With the wind whipping off the lake, I turned up my collar, as the promise of ‘nothing’ had suddenly turned into pelting rain. My buddy and I decided to duck into the Hilton to avoid the elements. I think that’s what we did in the 60’s….Avoid the elements.


We stumbled upon a huge ballroom buzzing with people with a purpose. Unbeknownst to us, we had just discovered what is known as a ‘franchise show’. Dare to dream.  Own a piece of America…Buy a franchise; McDonald’s, KFC, Holiday Inn, Midas Muffler, you name it.
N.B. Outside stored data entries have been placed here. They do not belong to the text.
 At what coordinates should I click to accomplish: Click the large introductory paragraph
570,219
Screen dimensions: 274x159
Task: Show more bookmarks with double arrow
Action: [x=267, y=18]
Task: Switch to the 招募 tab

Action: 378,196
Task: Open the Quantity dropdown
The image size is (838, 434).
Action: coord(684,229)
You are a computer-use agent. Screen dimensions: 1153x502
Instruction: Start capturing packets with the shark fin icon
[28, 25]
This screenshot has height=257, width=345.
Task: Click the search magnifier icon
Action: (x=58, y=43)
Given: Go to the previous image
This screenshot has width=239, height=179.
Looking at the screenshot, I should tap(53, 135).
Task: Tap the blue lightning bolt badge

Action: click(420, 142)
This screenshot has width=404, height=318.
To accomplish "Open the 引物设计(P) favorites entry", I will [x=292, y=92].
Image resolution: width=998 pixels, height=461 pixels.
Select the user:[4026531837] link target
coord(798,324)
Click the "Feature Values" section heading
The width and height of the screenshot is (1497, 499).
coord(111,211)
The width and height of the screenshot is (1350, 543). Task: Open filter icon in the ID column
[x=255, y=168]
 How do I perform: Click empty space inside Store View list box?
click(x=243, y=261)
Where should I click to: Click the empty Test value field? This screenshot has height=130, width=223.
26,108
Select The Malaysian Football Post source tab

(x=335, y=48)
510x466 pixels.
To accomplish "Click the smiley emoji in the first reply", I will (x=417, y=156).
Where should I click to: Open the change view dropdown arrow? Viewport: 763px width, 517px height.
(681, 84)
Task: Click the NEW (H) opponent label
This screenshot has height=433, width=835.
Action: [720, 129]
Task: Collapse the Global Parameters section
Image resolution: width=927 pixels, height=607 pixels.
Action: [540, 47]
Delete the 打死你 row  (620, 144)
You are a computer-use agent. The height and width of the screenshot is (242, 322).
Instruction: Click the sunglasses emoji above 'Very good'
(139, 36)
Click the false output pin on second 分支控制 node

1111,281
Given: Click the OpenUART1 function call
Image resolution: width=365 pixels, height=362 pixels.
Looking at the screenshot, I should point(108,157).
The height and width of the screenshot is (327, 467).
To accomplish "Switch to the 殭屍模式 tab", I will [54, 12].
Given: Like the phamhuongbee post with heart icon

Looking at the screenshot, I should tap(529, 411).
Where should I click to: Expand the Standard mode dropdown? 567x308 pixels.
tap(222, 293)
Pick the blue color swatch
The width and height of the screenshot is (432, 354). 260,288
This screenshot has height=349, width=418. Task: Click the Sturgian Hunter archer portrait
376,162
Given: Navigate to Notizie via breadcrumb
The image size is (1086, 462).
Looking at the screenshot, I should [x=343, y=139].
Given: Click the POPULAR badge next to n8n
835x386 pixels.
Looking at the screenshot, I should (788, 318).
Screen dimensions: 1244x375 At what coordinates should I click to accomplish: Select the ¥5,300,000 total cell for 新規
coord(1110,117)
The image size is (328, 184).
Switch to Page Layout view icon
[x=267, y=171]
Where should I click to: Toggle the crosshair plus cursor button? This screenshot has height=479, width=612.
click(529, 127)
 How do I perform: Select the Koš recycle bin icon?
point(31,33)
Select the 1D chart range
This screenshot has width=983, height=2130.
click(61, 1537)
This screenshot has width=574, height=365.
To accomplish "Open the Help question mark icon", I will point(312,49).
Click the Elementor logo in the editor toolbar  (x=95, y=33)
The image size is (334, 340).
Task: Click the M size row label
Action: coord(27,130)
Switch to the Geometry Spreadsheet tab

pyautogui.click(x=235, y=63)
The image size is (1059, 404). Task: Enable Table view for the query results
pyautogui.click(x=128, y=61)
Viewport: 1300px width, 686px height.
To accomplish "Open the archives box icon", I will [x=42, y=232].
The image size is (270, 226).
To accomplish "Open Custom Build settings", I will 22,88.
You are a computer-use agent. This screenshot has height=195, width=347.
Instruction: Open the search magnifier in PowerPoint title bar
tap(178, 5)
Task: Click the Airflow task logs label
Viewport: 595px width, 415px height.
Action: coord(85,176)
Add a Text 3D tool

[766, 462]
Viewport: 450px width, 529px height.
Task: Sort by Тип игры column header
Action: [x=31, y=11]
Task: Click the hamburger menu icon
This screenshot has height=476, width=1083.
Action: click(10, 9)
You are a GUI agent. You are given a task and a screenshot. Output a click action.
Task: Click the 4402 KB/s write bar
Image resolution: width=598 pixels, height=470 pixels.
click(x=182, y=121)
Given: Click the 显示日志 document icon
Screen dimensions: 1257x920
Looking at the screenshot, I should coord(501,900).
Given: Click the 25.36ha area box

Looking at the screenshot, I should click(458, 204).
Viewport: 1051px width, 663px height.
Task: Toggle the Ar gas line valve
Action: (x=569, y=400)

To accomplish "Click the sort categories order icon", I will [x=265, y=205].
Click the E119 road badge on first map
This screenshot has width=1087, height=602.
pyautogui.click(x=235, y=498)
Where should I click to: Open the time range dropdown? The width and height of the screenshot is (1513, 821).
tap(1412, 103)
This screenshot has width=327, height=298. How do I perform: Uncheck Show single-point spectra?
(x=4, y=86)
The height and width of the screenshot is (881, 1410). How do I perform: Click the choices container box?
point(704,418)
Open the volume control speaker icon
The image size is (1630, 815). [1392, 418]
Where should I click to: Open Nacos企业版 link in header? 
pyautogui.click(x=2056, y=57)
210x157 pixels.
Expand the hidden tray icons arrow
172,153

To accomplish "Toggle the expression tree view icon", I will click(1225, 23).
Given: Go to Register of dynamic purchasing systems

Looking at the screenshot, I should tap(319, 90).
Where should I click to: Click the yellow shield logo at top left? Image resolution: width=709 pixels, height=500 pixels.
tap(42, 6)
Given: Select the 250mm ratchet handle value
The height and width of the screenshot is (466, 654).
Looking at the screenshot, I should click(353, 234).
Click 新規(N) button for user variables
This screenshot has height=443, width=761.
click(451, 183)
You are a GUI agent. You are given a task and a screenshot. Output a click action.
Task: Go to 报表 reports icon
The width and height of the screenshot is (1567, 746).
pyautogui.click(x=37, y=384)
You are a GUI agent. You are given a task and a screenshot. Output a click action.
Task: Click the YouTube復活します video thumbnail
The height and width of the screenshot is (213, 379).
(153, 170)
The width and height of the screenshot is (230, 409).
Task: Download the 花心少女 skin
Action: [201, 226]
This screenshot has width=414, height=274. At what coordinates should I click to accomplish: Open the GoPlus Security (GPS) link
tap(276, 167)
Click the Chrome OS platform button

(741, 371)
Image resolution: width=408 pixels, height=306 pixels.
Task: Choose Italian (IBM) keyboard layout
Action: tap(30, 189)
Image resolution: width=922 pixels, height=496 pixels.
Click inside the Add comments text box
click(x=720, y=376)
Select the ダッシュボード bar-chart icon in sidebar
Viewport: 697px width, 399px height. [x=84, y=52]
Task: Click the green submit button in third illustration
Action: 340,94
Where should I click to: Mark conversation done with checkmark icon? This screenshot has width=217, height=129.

Just sign on the dotted line.  Businesses in the business of trying to do business with people who know nothing about business. For a longhaired, bead wearing, tie-dyed, non-conformist, this was counterculture comedy gold. Let the cynicism begin.


But in a moment everything changed.  Off in the distance, “A fiery horse with the speed of light, a cloud of dust and a hearty Hi-Yo Silver! The Lone Ranger rides again!” If you listened closely enough you could hear The William Tell overture trumpeting in my head.

There he was! The Lone Ranger, Himself…in all his splendor… signing 8x10 glossies, and pitching The Lone Ranger Family Restaurants.  I was transfixed.


As a kid growing up in the 50’s, television was brand new. Every week, we’d wait for The Lone Ranger to gallop into our living rooms. He made Saturdays, ‘Saturday’. We grew up with him. You could count on him.  He’d be there. My mission was clear. I had to meet him.  My buddy, still cynical, wondered what all the excitement was about. “What are you going to do? Get his autograph?”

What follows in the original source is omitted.